Find every line in the data that contains the word "agent". Return each of those lines.

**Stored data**
--------------------------------

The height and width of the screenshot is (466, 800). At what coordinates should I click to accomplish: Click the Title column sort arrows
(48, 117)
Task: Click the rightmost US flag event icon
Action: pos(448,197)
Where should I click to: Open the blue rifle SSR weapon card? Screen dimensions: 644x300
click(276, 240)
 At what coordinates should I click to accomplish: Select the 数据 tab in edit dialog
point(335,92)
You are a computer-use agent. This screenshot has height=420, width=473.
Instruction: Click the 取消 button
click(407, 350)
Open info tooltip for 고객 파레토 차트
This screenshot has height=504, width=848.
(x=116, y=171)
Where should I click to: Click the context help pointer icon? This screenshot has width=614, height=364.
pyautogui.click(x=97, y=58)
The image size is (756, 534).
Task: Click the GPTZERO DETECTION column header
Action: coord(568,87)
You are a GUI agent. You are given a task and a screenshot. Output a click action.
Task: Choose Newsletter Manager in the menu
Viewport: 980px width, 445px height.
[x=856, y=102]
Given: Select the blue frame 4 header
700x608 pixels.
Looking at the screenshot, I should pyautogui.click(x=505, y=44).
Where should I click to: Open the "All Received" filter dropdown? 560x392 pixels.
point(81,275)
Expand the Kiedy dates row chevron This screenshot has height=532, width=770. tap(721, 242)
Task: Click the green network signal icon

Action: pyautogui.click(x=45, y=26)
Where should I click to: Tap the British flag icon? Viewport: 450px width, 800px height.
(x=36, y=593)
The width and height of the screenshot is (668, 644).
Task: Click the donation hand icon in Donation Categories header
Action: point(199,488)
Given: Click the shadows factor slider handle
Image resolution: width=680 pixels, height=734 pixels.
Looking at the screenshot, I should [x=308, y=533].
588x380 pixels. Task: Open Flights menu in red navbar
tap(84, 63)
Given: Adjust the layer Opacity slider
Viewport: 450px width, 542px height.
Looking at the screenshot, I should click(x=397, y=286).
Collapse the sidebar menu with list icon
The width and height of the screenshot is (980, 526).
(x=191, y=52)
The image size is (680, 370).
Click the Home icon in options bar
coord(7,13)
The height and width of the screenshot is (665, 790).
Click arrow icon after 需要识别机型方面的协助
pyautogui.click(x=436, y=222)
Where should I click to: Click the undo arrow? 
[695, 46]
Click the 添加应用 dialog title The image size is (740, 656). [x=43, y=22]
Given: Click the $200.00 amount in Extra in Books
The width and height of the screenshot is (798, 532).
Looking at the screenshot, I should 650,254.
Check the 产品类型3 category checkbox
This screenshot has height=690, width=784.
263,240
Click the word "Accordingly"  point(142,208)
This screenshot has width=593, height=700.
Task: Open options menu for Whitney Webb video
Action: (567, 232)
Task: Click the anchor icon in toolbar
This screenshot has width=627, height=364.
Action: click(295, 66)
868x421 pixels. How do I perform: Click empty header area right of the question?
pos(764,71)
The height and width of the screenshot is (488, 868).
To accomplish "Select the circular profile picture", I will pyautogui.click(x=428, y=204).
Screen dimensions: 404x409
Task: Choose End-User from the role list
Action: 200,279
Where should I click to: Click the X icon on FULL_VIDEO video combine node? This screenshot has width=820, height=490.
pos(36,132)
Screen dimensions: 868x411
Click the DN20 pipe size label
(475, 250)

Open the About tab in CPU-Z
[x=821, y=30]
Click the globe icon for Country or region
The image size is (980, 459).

--------------------------------

**Exercise answer**
You are a computer-use agent. This screenshot has height=420, width=473.
You are a GUI agent. You are given a task and a screenshot. Output a click action.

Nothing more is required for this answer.